From the Project Director: Museums and Archives

From the Project Director: Museums and Archives

Growing up in the Texas Panhandle, there were two field trips that happened every Spring. One was a visit to Palo Duro Canyon. Mom would pack a brown paper bag with a ham and cheese sandwich, Doritos, and a Coke wrapped in aluminum foil. As our bus descended what I now realize as an incredibly precarious road down to the canyon floor, my energy buzzed. I prepared myself for the sharp turns of the Sad Monkey Railroad train ride and crossed my fingers for a Red River that was not dry.

The other field trip was to the Panhandle Plains Historical Museum. In the 1980s the museum was still full of dioramas depicting life on the Llano Estacado. Underneath glass someone had recreated what they clearly perceived as the emptiness of the plains. A lone, maybe 3” inch high covered wagon was surrounded by pale green waves of plastic (?), plaster (?) llano. The fake sky was pale blue, almost white. It seemed like this might be the loneliest place on earth. But . . . I knew it was not. As we wandered through Pioneer Town where they had reconstructed Canyon, Texas as it was perhaps in the 1880s or 1890s, I always felt not just sad, but embarrassed. Where was I? I knew my dad’s ancestors had been crossing the llano for hundreds of years. And I knew Amarillo’s barrio held countless stories like those of my Grandpa Juan Alonzo, stories of familias mexicanas that had come north in the early part of the twentieth century to work the Santa Fe Railroad. I knew I was on Comanche land, Kiowa land, southern Cheyenne land. Because Dad loved history and western novels, I knew the Battle of Palo Duro Canyon had happened in 1874. But those stories were nowhere in the museum. The Coronado Expedition was portrayed by Spanish conquistador spurs and reconstructed armor. I remember it only because the spurs looked like implements of torture and that was the only place where a Spanish surname was visible. There was a mannequin wearing the traditional regalia of the Comanche, a Kiowa cradleboard, a cornhusk doll and a toy buffalo made out of real buffalo hide. There were no names attached to those pieces, but I wondered who they had belonged to. Barbed wire was proclaimed an immense sign of progress. It would be decades before I knew what barbed wire meant and that my great-great grandfather had gone to prison for cutting it. From my place in front of the plexiglass, I wondered if we had ever been alive. Sure, I knew my heart was beating, but I really wondered.

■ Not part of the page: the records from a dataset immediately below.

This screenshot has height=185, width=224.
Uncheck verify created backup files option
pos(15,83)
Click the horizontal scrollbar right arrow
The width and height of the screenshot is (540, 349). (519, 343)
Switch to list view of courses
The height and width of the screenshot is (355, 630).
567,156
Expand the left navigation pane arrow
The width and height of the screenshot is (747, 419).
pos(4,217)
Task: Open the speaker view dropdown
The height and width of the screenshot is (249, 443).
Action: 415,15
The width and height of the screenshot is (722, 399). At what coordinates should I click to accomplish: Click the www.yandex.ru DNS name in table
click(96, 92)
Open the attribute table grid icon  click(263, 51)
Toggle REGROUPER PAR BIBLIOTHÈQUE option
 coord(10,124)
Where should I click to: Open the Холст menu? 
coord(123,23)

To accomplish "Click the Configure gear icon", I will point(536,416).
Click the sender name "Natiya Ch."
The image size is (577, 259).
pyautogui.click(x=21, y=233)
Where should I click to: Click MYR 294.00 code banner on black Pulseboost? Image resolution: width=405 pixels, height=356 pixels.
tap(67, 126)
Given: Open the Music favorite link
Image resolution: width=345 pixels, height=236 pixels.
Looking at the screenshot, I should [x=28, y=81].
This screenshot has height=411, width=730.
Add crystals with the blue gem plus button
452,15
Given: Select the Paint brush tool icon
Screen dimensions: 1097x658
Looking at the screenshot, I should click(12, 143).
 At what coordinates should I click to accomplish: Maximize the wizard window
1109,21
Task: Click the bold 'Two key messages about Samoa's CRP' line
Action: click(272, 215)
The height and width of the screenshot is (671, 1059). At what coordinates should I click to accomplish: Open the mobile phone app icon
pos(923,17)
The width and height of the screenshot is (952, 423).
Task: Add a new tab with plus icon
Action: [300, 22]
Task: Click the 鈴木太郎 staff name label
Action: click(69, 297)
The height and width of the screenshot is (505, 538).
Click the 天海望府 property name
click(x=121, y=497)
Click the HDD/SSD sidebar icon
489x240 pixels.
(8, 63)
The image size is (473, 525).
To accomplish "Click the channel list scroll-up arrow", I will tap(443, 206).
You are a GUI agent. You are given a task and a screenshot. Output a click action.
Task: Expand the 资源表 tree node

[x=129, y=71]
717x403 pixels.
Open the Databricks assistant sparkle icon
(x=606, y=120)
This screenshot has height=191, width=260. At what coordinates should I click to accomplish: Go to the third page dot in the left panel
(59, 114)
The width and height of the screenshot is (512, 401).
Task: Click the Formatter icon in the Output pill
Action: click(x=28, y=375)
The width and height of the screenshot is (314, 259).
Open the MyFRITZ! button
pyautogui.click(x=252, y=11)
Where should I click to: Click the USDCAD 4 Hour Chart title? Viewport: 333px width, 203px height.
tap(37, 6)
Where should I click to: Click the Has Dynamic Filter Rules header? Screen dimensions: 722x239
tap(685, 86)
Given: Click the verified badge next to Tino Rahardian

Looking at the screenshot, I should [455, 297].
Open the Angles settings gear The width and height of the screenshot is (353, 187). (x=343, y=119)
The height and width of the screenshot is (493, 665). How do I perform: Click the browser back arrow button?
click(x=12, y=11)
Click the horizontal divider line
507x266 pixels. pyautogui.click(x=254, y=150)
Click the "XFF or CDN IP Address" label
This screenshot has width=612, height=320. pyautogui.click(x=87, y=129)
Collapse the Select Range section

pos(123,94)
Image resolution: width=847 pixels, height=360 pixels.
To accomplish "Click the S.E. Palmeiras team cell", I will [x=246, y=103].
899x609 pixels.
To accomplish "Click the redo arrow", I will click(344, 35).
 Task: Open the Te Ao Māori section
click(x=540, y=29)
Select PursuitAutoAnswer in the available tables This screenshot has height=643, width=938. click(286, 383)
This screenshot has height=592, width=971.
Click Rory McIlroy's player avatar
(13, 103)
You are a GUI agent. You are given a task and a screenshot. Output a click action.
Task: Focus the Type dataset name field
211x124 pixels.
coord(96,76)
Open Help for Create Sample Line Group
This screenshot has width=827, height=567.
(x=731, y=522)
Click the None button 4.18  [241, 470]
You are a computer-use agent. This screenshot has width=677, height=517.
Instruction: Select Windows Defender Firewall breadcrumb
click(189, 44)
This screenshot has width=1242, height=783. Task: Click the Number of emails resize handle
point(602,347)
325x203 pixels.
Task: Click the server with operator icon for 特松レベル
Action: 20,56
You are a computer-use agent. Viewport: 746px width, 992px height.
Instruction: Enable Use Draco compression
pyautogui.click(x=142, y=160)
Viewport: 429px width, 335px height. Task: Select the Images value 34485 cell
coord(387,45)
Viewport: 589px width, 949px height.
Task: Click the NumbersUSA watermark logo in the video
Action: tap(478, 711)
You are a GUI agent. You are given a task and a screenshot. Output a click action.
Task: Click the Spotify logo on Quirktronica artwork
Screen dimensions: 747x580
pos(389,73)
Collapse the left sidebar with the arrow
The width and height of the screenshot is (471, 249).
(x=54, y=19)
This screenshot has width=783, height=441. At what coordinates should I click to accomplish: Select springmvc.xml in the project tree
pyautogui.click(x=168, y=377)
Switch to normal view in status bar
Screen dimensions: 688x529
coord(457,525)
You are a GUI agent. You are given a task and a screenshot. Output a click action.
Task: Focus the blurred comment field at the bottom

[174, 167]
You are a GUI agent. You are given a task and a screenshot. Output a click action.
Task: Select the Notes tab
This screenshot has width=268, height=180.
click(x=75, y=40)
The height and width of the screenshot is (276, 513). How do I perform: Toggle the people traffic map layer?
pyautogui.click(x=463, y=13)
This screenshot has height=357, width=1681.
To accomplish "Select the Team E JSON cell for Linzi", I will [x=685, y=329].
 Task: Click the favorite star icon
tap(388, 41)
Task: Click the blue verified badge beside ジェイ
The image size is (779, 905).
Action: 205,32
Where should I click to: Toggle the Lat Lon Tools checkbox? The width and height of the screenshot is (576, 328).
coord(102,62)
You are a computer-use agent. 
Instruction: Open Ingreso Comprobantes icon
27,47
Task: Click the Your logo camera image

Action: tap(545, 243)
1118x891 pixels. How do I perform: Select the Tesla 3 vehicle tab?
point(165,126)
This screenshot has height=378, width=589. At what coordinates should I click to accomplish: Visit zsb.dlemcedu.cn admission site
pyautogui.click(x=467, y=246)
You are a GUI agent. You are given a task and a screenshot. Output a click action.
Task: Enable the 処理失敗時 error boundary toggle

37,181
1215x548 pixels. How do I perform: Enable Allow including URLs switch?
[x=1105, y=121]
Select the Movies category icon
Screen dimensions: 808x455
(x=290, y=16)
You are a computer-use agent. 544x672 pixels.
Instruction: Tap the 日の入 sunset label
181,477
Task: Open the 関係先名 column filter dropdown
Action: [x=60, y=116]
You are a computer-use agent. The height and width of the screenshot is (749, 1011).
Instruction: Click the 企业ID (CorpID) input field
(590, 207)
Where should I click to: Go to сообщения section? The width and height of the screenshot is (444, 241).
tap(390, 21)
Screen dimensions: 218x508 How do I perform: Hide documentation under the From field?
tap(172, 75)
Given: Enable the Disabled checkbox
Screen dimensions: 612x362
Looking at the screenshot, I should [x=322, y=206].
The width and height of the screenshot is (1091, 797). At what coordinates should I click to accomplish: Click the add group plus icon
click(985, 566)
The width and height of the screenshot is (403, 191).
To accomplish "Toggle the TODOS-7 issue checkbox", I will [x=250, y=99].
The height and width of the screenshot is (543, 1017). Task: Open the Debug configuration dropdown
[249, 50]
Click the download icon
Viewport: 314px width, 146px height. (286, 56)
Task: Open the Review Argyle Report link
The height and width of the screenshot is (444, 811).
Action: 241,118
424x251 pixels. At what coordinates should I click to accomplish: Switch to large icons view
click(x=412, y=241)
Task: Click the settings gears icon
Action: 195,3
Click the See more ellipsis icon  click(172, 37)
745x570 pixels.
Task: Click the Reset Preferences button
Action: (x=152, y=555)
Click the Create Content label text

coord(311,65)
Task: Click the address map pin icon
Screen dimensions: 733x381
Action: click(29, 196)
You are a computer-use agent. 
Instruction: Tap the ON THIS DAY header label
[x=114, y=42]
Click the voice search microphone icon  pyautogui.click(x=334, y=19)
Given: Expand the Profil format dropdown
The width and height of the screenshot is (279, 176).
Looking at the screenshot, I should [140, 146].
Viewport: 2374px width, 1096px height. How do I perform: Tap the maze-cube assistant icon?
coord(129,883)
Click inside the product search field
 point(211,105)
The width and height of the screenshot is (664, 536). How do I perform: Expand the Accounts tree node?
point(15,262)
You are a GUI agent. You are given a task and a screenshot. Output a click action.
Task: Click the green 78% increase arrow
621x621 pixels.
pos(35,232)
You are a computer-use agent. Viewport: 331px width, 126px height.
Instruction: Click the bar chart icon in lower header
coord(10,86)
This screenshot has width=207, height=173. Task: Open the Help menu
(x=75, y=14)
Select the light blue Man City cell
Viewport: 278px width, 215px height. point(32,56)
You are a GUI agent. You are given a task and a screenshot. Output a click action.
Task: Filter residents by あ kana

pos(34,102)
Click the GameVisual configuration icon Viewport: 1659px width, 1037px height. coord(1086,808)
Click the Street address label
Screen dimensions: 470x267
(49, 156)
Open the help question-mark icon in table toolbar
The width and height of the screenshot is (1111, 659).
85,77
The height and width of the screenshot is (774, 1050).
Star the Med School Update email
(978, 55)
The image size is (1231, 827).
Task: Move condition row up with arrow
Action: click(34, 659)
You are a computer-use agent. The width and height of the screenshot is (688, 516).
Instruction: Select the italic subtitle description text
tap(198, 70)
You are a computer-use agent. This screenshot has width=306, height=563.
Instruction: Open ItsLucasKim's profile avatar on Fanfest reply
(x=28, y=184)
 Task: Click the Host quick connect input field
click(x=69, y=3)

I tell this story because as I am writing I am getting prepared for this weekend’s Following the Manito Trail exhibit at the Millicent Rogers Museum in Taos. It has taken a long time for the exhibit to come to fruition and I am so grateful to have been able to take part. Although my grandparents did not move north to Wyoming as the manito families represented in this exhibit did, what I learned through this work is this: our manito communities were always moving back and forth between here and “there” and “there” was sometimes Wyoming, sometimes Texas, Arizona, or California. We brought home wherever we ended up. All that being said, for me, working with a museum did not come without trepidation. Museums make me nervous. I learned very early on that they can be exploitative, colonizing spaces that manipulate history to fit mainstream narratives. Often, they erase and cover the stories that trouble and complicate timelines, maps and dioramas. It is not an exaggeration to say a museum can be a painful place for so many of us.

Twenty years ago, I took a class with Dr. Sylvia Rodríguez entitled The Anthropology of Tourism at the University of New Mexico. I kept the syllabus and all the books from that course. Over the past month, I’ve been referring to them again and again.

Following the Manito Trail and the Manito Community Memory Project are attempts to decolonize the space of the museum and the archive. What happens if we take the power to tell our own story? What happens if we approach our relatives with respect for their experience and listen? What happens when we ask for permission from our elders, from our community to share their knowledge? These are my questions. I don’t have an answer. But as I finish this piece, I do feel I can say one thing. This is for us.